A Organização “Transparency International”, transparency.org, publicou relatório com a relação de vários países refletindo como indivíduos e empresas operando nesses países percebem a corrupção. Nessa lista, o Brasil fica na posição 62, com índice médio de percepção de 3,7 (numa escala de 0 a 10, onde zero reflete maior corrupção e 10 a menor).
Veja a tabela na íntegra no artigo “Corruption Perceptions Index 2005“.

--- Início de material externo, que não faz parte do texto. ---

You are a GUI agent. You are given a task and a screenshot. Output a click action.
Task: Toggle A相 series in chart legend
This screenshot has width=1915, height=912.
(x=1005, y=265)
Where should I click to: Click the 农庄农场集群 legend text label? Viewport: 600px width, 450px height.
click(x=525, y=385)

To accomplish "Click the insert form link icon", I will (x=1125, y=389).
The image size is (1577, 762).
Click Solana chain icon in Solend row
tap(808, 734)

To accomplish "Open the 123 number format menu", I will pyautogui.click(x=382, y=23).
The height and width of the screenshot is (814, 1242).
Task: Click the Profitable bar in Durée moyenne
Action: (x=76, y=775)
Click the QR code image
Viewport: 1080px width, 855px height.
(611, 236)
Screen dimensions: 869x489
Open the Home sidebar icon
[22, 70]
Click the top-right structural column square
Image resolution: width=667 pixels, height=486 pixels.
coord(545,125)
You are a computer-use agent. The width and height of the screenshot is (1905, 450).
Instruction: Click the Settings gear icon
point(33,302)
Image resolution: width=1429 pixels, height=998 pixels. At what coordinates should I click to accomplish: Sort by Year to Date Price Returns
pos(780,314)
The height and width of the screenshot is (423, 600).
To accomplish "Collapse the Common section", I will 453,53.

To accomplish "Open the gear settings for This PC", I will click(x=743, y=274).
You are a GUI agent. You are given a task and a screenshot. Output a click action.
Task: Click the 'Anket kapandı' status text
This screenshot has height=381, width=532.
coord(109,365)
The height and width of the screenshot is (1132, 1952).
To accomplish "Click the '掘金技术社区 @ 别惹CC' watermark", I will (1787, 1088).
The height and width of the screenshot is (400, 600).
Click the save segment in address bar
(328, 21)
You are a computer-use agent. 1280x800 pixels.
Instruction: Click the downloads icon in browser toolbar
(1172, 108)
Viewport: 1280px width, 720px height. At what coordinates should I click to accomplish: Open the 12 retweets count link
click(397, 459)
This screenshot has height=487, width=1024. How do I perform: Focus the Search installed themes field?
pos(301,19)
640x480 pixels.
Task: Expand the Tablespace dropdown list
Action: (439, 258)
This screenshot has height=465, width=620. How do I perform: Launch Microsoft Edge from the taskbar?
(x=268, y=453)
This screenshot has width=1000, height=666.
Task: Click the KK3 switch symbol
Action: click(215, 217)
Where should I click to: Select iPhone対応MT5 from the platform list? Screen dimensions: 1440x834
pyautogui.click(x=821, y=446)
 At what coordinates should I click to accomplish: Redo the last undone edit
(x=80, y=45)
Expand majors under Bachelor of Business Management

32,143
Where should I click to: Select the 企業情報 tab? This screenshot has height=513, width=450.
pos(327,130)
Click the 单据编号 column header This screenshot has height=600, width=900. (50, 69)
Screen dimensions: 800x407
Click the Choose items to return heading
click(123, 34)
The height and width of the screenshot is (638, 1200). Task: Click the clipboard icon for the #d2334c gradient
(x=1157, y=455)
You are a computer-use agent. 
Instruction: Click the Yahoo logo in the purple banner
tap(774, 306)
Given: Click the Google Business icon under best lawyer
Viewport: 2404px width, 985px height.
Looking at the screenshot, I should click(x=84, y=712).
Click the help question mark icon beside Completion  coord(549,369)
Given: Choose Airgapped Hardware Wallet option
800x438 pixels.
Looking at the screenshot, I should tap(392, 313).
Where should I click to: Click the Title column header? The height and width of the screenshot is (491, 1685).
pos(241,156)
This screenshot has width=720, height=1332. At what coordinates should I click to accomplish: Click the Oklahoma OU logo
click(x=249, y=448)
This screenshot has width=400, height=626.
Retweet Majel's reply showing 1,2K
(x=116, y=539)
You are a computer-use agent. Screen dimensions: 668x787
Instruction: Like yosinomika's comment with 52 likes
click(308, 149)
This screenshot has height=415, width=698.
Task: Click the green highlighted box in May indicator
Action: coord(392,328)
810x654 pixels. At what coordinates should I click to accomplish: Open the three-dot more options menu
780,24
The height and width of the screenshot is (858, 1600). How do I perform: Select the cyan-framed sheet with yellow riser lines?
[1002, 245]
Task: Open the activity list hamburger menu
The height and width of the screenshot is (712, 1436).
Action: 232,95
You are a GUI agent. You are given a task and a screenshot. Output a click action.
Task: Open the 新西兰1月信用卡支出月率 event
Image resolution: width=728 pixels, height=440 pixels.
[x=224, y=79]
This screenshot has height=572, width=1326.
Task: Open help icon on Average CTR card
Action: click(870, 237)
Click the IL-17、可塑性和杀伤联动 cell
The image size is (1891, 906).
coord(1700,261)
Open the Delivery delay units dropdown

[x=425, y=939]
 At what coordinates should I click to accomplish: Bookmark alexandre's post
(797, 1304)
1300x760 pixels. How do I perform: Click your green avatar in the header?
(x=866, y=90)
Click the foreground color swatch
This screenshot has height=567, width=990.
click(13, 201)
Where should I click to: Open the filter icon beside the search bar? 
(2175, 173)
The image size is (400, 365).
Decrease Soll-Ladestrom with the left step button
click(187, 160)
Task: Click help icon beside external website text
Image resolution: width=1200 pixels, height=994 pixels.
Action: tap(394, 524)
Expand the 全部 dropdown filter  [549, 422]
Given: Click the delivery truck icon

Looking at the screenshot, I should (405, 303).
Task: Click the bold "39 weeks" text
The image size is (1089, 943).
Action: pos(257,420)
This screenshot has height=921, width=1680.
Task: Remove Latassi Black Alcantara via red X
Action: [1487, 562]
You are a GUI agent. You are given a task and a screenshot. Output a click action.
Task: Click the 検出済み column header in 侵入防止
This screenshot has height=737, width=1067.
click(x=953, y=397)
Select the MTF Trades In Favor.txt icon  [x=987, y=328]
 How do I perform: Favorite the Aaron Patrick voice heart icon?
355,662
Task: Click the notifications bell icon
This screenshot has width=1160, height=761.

Essa mesma organização desenvolve um sistema para tentar combater a corrupção através de um Sistema Nacional de Integridade. O principais ‘pilares’ desse sistema são as seguintes instituições (perdoem os nomes em inglês):
· Executive
· Legislature
· Political Parties
· Electoral Commissions
· Supreme Audit Institution
· Judiciary
· Public Sector
· Police and Prosecutors
· Public Procurement
· Ombudsman
· Anti-corruption agencies
· Media
· Civil Society
· Private Sector
· Regional and Local Government
· International Institutions
Mas fica aí uma pergunta: se no combate à corrupção a primeira instituição que aparece nessa lista é o poder Executivo (trocando em miúdos, o Presidente da República) o que pode-se esperar do esforço de “limpeza” do país quando o Presidente diz, em cadeia nacional de televisão sobre um recém escândalo de corrupção revelado pela imprensa, que “Se estivesse ao meu alcance, já teria identificado e punido exemplarmente os responsáveis por esta situação“?
Se não está ao alcance do Presidente da República, de quem estará?